» **INSTRUCTIONS FOR THE TASK**
One part of the entries below is wanted: the lines from the one containing "Vytvořil Shoptet (887, 2518)" through the one containing "Opava - Na Valech (307, 2357)". Write those out exactly and nothing else.

» **DATA RECORDS**
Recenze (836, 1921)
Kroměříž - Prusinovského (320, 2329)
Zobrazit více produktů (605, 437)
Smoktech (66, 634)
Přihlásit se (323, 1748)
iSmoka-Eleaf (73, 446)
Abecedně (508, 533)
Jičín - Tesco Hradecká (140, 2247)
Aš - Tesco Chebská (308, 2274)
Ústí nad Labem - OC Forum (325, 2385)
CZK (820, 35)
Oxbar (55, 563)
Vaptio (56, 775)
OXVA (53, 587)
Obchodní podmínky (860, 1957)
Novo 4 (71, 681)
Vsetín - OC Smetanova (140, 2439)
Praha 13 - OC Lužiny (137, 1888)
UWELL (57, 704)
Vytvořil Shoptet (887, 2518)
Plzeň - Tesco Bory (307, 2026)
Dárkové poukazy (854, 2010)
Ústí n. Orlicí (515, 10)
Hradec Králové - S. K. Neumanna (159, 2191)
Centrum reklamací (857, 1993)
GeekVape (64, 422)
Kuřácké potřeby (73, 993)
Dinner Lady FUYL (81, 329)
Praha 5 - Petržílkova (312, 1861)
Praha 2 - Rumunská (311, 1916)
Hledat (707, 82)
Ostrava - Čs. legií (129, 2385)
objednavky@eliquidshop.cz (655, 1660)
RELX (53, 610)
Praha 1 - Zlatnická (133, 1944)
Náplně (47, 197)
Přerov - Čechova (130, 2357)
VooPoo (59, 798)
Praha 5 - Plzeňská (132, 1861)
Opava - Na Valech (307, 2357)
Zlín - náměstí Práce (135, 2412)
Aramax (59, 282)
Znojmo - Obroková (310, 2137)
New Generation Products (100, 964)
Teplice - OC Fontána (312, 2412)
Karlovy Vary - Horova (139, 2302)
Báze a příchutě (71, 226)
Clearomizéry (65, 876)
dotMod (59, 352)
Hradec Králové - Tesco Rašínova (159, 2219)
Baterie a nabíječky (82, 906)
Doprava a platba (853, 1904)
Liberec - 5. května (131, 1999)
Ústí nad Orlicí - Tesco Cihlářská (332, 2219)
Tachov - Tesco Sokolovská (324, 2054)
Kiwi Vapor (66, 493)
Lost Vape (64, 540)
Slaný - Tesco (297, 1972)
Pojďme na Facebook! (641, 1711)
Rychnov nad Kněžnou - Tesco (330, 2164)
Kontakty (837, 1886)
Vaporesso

» **OUTPUT FOR THIS TASK**
Vytvořil Shoptet (887, 2518)
Plzeň - Tesco Bory (307, 2026)
Dárkové poukazy (854, 2010)
Ústí n. Orlicí (515, 10)
Hradec Králové - S. K. Neumanna (159, 2191)
Centrum reklamací (857, 1993)
GeekVape (64, 422)
Kuřácké potřeby (73, 993)
Dinner Lady FUYL (81, 329)
Praha 5 - Petržílkova (312, 1861)
Praha 2 - Rumunská (311, 1916)
Hledat (707, 82)
Ostrava - Čs. legií (129, 2385)
objednavky@eliquidshop.cz (655, 1660)
RELX (53, 610)
Praha 1 - Zlatnická (133, 1944)
Náplně (47, 197)
Přerov - Čechova (130, 2357)
VooPoo (59, 798)
Praha 5 - Plzeňská (132, 1861)
Opava - Na Valech (307, 2357)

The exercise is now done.